Osgood drew her legs more tightly to her chest. Beside her, Missy was lounging against one of her frilly end tables. “I went home and watched Star Trek re-runs.” She paused, wondering if she ought to go on. But if you couldn’t talk to a sociopathic alien who you were trapped in a time loop with, who _could_ you talk to? “And I cried.” She shoved a piece of butterscotch into her mouth.

“ _Honestly_.” Missy rolled her eyes. “Didn’t you even – what is it in your century? Telephone him?”

“I texted him,” said Osgood weakly.

“Now, you see, this is why I started carrying my disintegrator,” said Missy. “I use it to deal with all my problems.” She mimed shooting a gun at imaginary enemies. “ _Pew, pew, pew_.”

Osgood stared at her. “Are you suggested I _disintegrate_ my ex-boyfriend?”

Missy shrugged. “It works for me.” She patted Osgood’s knee in a manner that _might_ have been meant to be comforting. “If we ever get out of this dratted loop, would you like me to disintegrate him for you?”

“No!” Osgood exclaimed on reflex. She caught herself. “I thought you were going to disintegrate me? If we get out of the loop?”

“Oh, yes,” said Missy. She looked genuinely startled. It was clear that she’d forgotten, at least momentarily, that she was supposed to want Osgood dead. “Yes. I did say that, didn’t I?”

*

“I resigned myself to dying alone a long time ago. I’d be a cat lady if I wasn’t allergic.”

“Oh, come now. Don’t be absurd. You’re pretty and clever and with my help you’re getting to be a decent swordswoman. If _that’s_ not girlfriend material I don’t know what is.”

Osgood snorted.

“I mean it. What _you_ are is too good for all those silly human men you hang around with.”

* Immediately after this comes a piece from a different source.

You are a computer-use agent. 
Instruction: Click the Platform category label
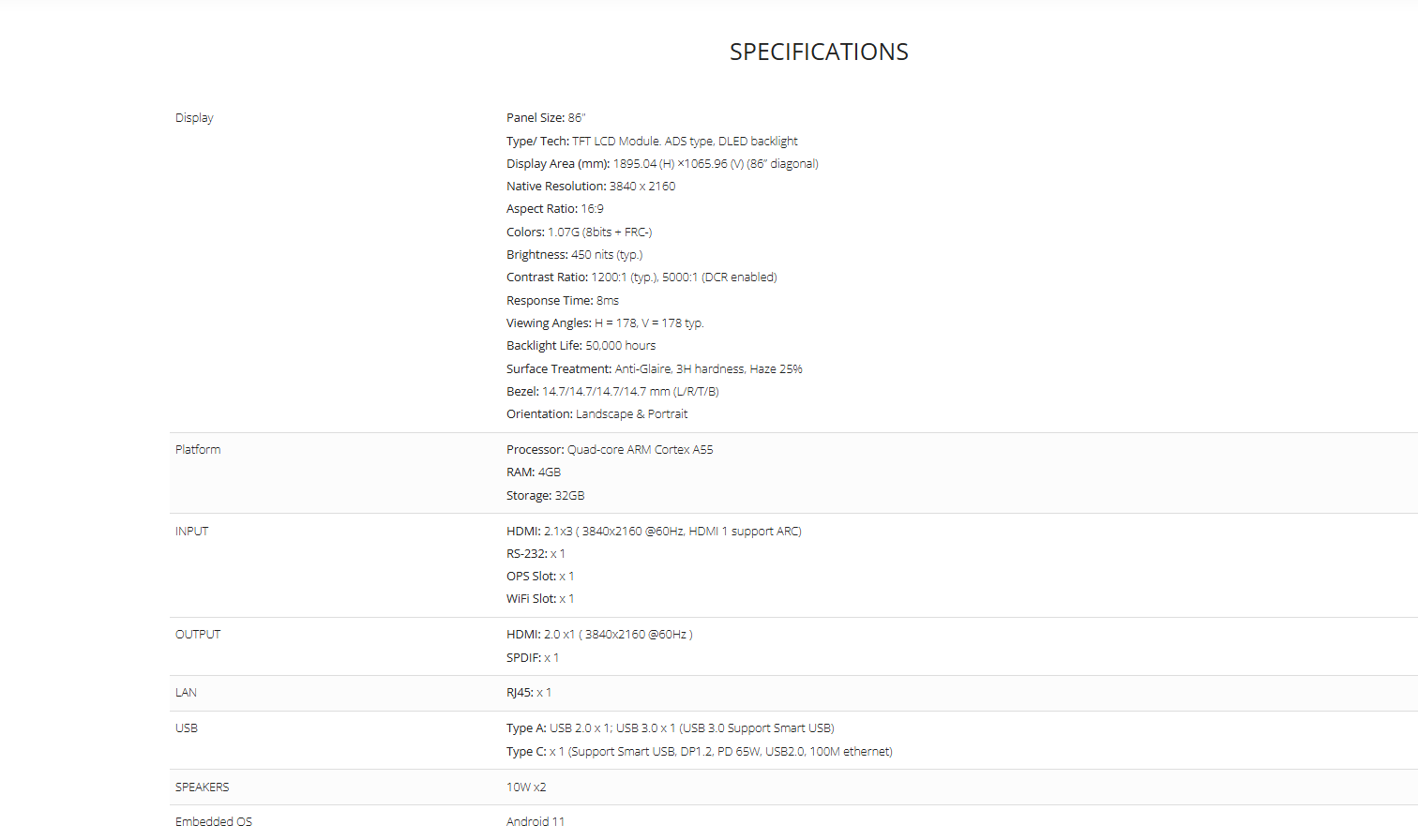198,450
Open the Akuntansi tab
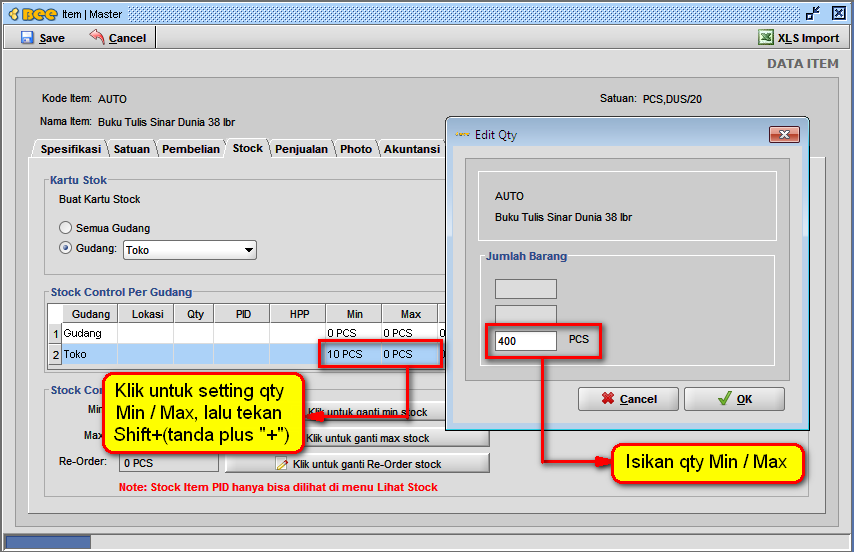Image resolution: width=854 pixels, height=552 pixels. [x=411, y=149]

“I really can never tell whether or not you’re joking.”

*

It took a long time – loop after loop after loop, long enough for Osgood to re-enact _The Princess Bride_ , all six _Star Wars_ films, _The Fifth Element_ , and a good bit of _Lord of the Rings_ (after a while Missy declared that come to think of it, she _had_ read _Lord of the Rings_ , so it really wasn’t necessary); long enough for her to become a passable fencer; long enough for Missy to perform her own renditions of what she insisted were ‘High Gallifreyan Epics’; long enough for any number of butterscotch eating contests – but eventually they ran out of things to do.

Osgood sat, and watched the numbers tick by on her watch, getting nearer and nearer to 21:29. “I’m _so_ bored,” she said, dumbstruck at her own boredom. She’d never been so bored before. She’d always been so good at keeping herself entertained.

“ _You’re_ bored?” said Missy. “ _You’re_ bored, you with your tiny human brain? How do you think I feel?” She’d been circling the console again, trailing her fingers across the controls. She came to a halt before Osgood.

“I can’t think of a single other thing to do,” said Osgood.

“I’m sure we can come up with a few more,” said Missy. “For instance.”

Then, as if Osgood’s already completely bonkers life couldn’t get any more bonkers, Missy dipped her head forward and kissed her. Her lips felt very cool, and Osgood had the presence of mind to think _of course, Time Lords have a lower body temperature than humans_ before her brain completely short-circuited.

Missy’s fingers were on her chin, and she was smiling; and then – _21:29_.

*

“You know, come to think of it I don’t remember much of _Lord of the Rings_ ,” Missy called as she strode into the console room, stripping off her gloves to reveal white fingers underneath. “Where were you?”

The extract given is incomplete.